Breast cancer is the leading cause of cancer deaths in Black women living in Georgia, and on the national front, Black women are twice as likely to be diagnosed with advanced stages of breast cancer compared to white women, researchers say.
“These alarming statistics are examples of the health disparities that must be addressed in women’s health and cancer research,” said Dr. Samantha Sojourner, an assistant professor in the Cancer Prevention, Control & Population Health Program at the Georgia Cancer Center.
According to Sojourner, there are several contributing factors behind this health care crisis, including diet, lack of access to adequate health care and underlying medical conditions such as diabetes and heart disease. However, research indicates genetics may also play a role in the rate of Black women being diagnosed with triple-negative breast cancer, a rare but aggressive form that does not respond to current hormonal therapies.

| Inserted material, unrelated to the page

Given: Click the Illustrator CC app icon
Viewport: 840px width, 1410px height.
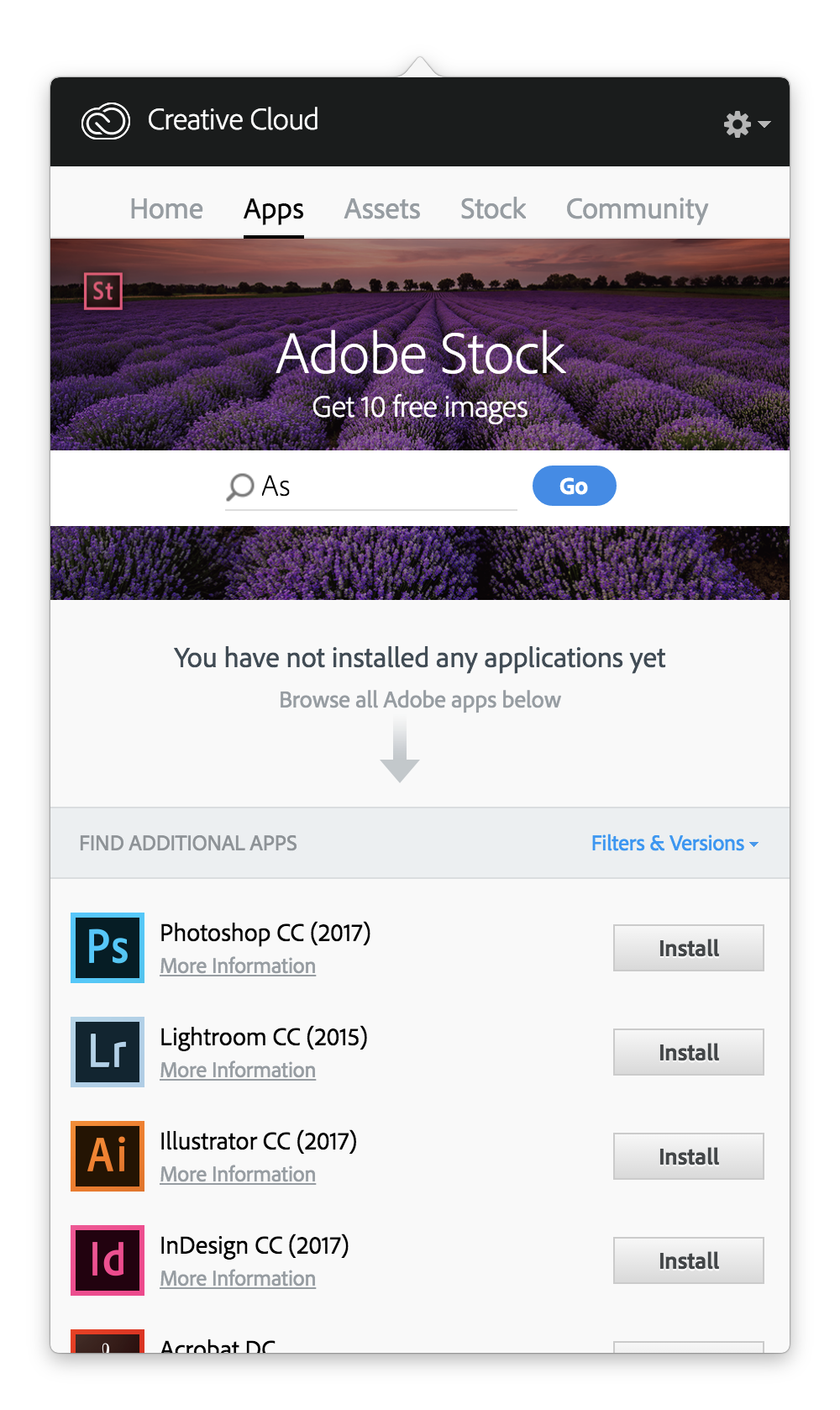Looking at the screenshot, I should (108, 1156).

Sojourner, a native of Augusta, is working to shed light on and eliminate the state’s breast cancer disparities with the launch of her project “Living My BREAST Life” in underserved communities, starting with the Central Savannah River Area.
The project — funded through a Cancer Prevention, Control & Population Health Program Pilot Award at the Georgia Cancer Center — is aimed to improve breast cancer outcomes by raising awareness, providing access to genetic testing and high-quality screening and changing participants’ attitudes toward breast cancer treatment, early detection and clinical trials.
Sojourner will launch her study in April and hopes to have her initial results by Fall 2021.
“Breast cancer mortality rates in Black women residing in Georgia exceed the national average, and this project will help give us a better understanding on the best way to approach this medical crisis,” said Sojourner. “I cannot express how important it is for Black women to know their risk of breast cancer, so they can be proactive about their health and get the medical attention they need.”